Crypto Dan questioned the validity of Bitcoin’s 52% decline from record highs. He argued that neither top nor bottom are characteristic of typical MVRV behavior.
“However, unlike previous cycles, Bitcoin did not experience a surge into a clearly overvalued zone during the last bull cycle,” the research post continued.
“It is worth recognizing this distinction. As a result, the current decline may also be different from past market lows, and it seems necessary to respond with this possibility in mind.”

Bitcoin price bottom ‘right now is rigged’
In January, Cointelegraph reported early signs that BTC price action may be preparing for a trend reversal.
Related: Binance Teases Bitcoin ‘Rally’ as Cryptocurrency Market Sentiment Hits Record Low
On two-year time frames, the MVRV Z-score, which divides its readings by the standard deviation of market capitalization, has recently fallen to historically low levels.

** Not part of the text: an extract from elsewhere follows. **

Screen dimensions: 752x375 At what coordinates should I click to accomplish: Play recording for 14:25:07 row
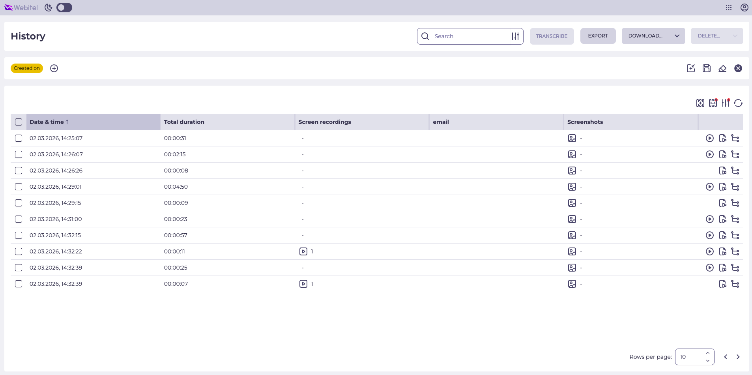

“The current Z-score for $BTC is lower than during the bear markets of 2015, 2018, the Covid-19 crash of 2020 and 2022,” cryptocurrency trader, analyst and entrepreneur Michaël van de Poppe noted at the time.
This week, CryptoQuant provider GugaOnChain used another iteration of the Z-score to show that BTC/USD was in the “surrender zone.”
“The indicator suggests we are approaching a historic accumulation phase,” he wrote in an accompanying post.
“The statistical deviation in the Z-Score creates an opportunity and signals that the bottom of a downtrend is forming.”